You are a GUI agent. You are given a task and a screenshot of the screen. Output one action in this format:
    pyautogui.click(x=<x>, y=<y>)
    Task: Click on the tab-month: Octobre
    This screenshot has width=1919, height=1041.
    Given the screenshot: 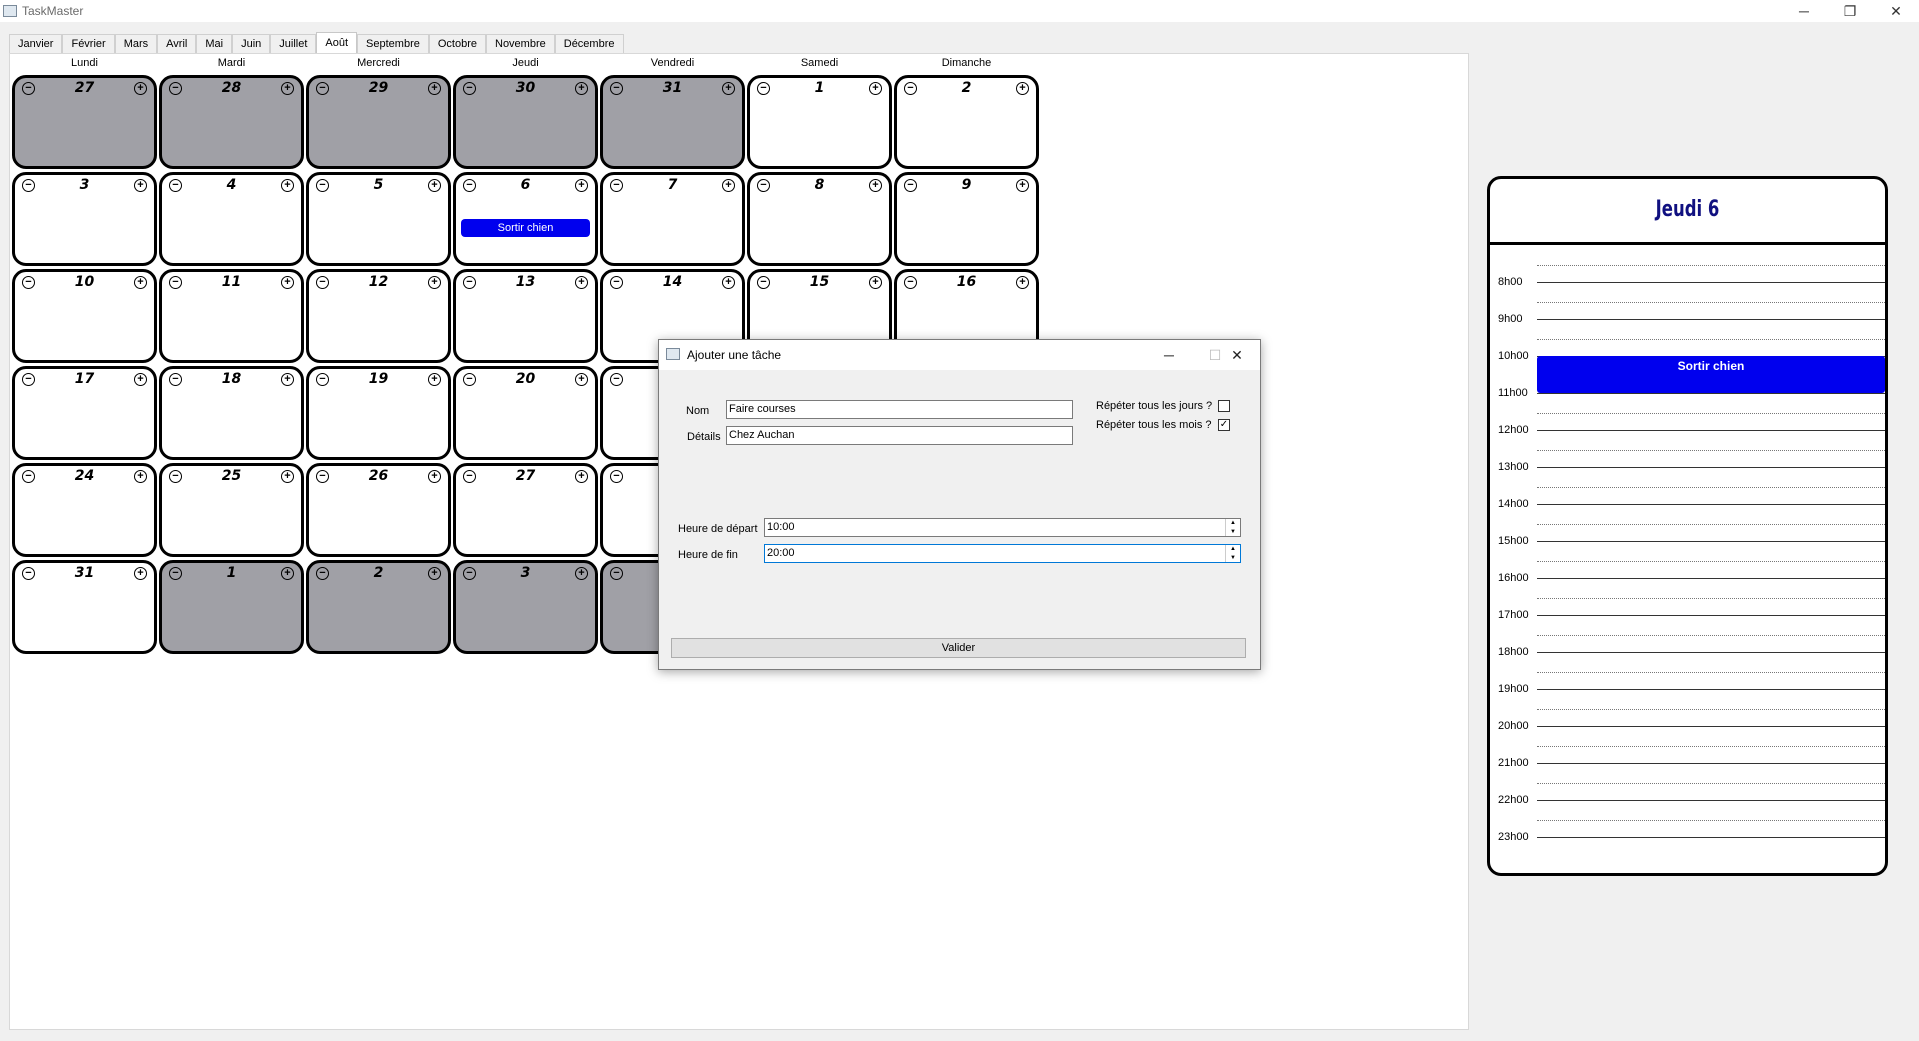 What is the action you would take?
    pyautogui.click(x=457, y=44)
    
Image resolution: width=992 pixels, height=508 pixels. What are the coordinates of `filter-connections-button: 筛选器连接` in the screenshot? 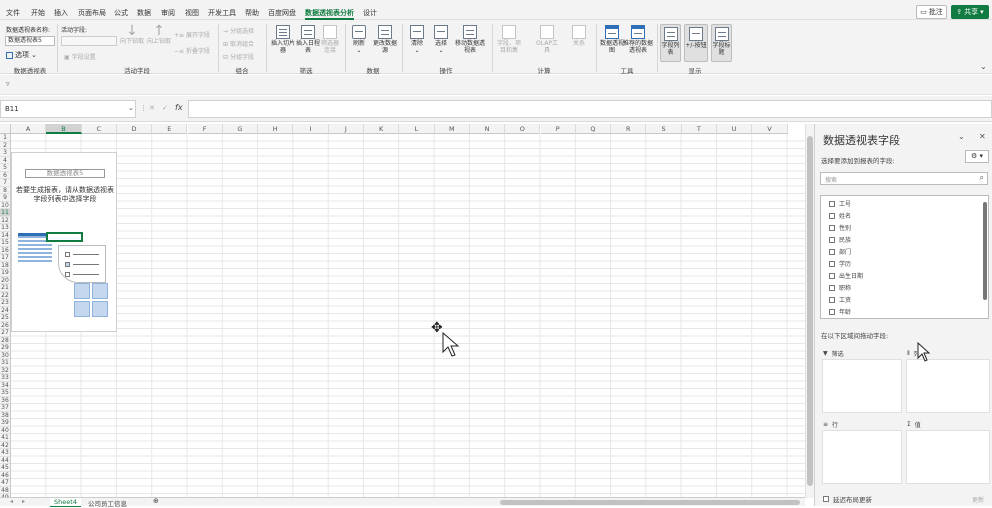 It's located at (330, 40).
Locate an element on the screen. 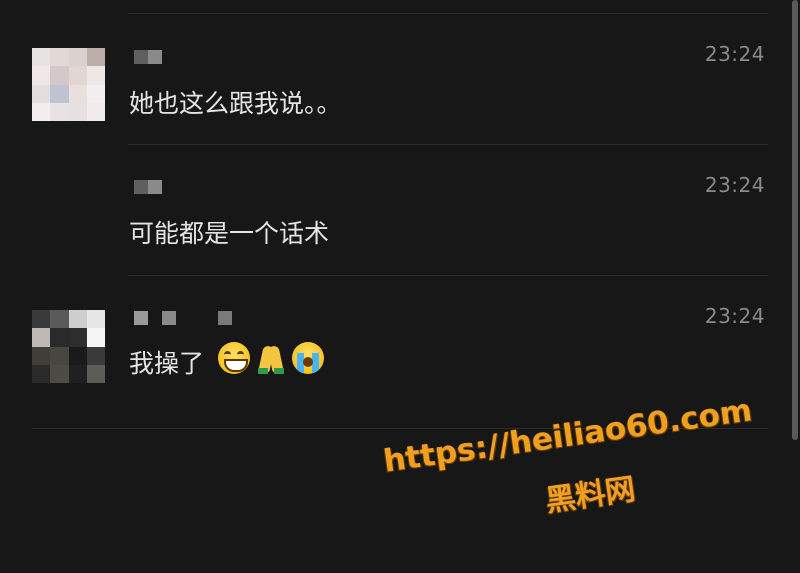 The image size is (800, 573). watermark-url: https://heiliao60.com is located at coordinates (568, 436).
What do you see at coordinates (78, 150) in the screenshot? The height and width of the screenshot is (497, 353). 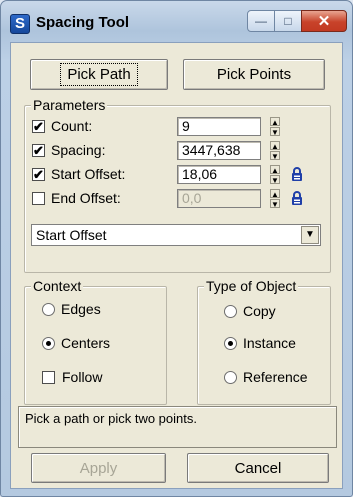 I see `spacing-label: Spacing:` at bounding box center [78, 150].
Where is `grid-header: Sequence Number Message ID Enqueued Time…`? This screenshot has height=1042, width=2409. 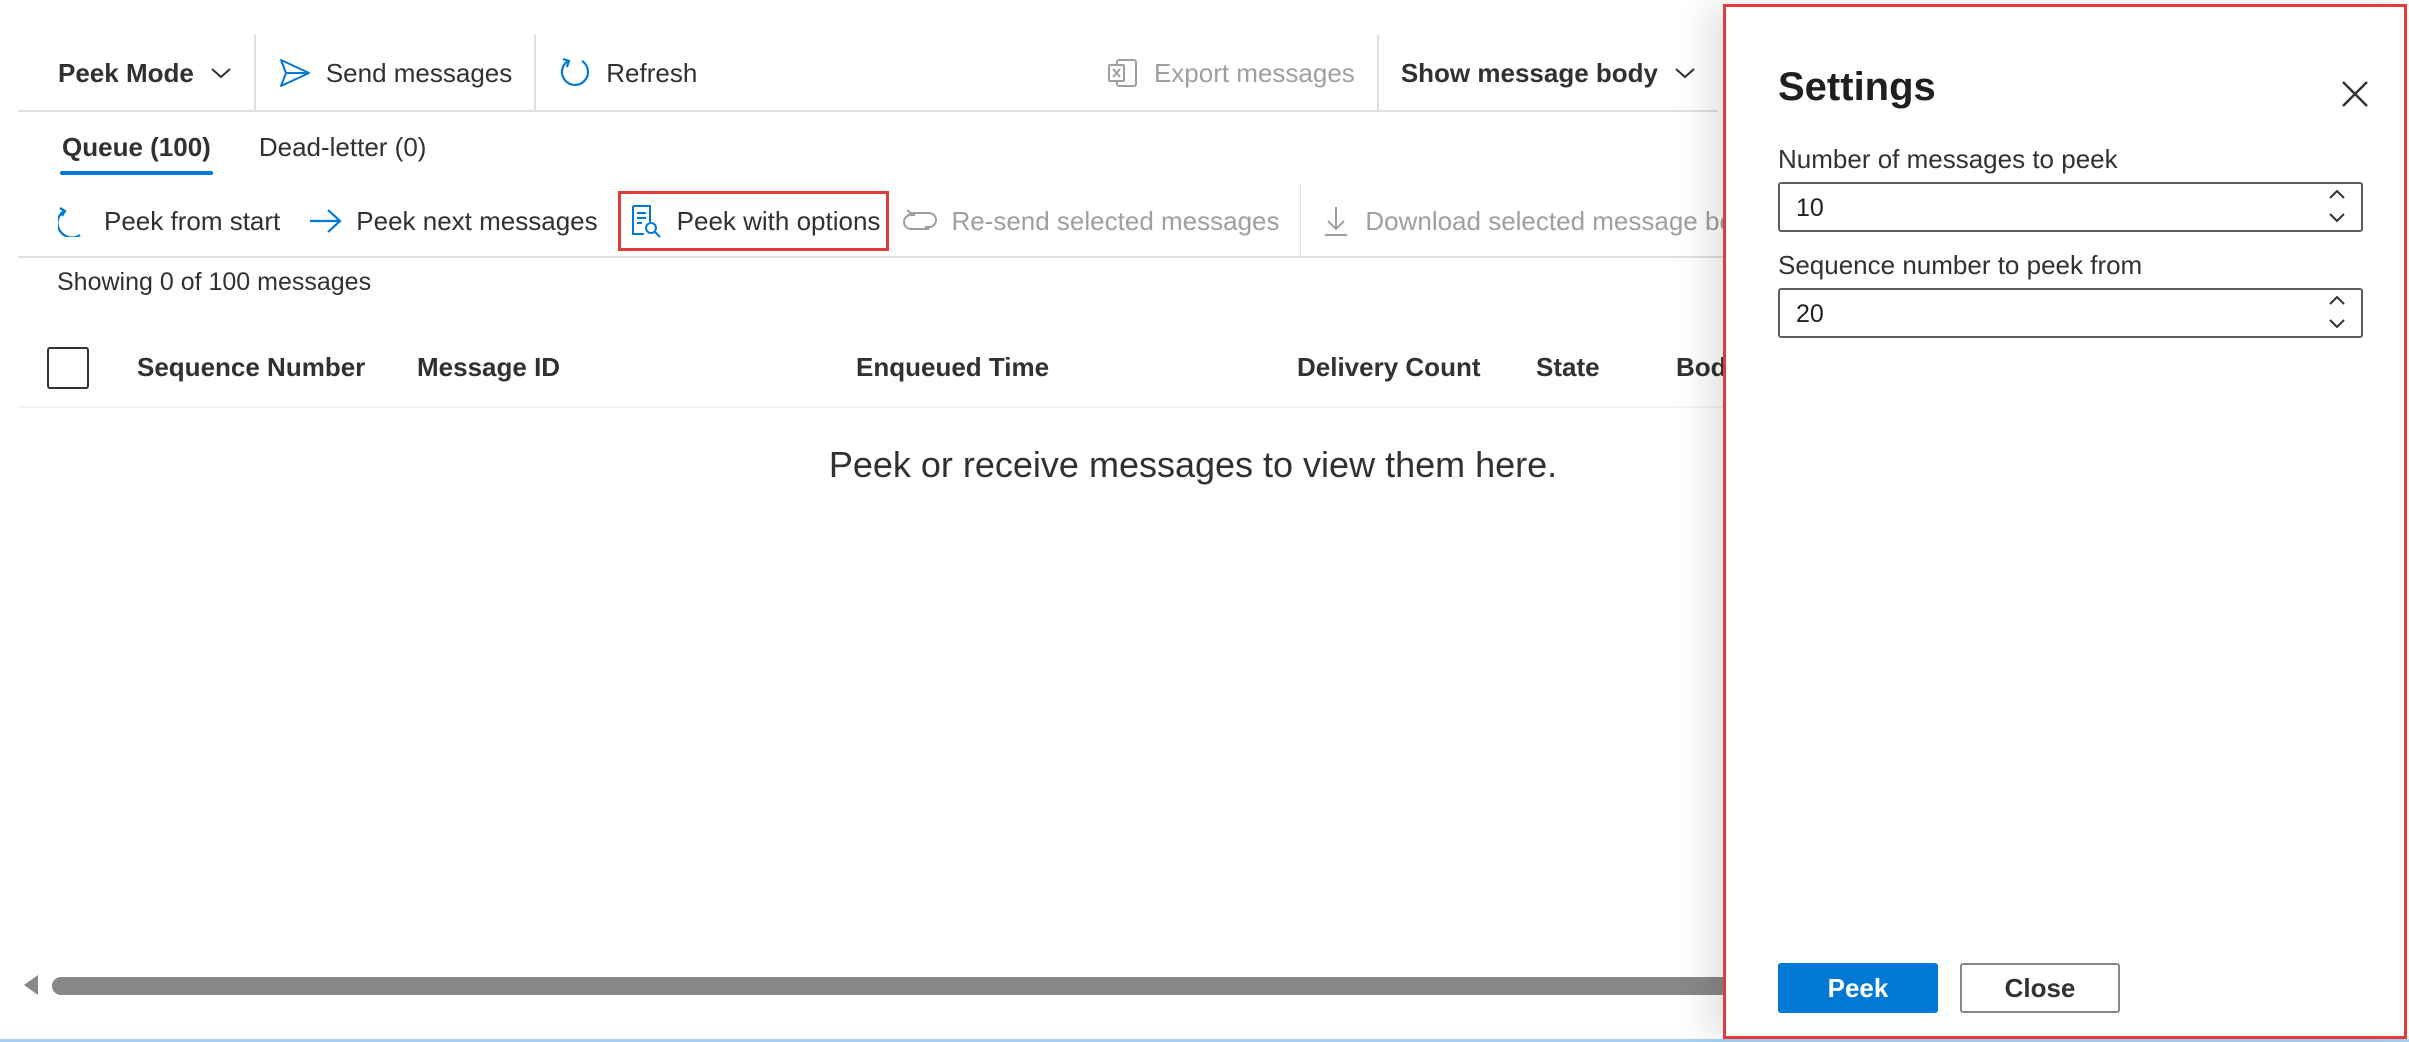
grid-header: Sequence Number Message ID Enqueued Time… is located at coordinates (880, 369).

──────

__Instructions to follow__
Recast the entries from the line containing "has height=1042, width=2409." through the end of the entries as a Markdown table with a Row column holding the row number and a Line column holding the line, skipping blank lines. Leave the pictures out.

__Output of the exercise__
| Row | Line |
|---|---|
| 1 | Where is `grid-header: Sequence Number Message ID Enqueued Time…`? This screenshot has height=1042, width=2409.  |
| 2 | grid-header: Sequence Number Message ID Enqueued Time… is located at coordinates (880, 369). |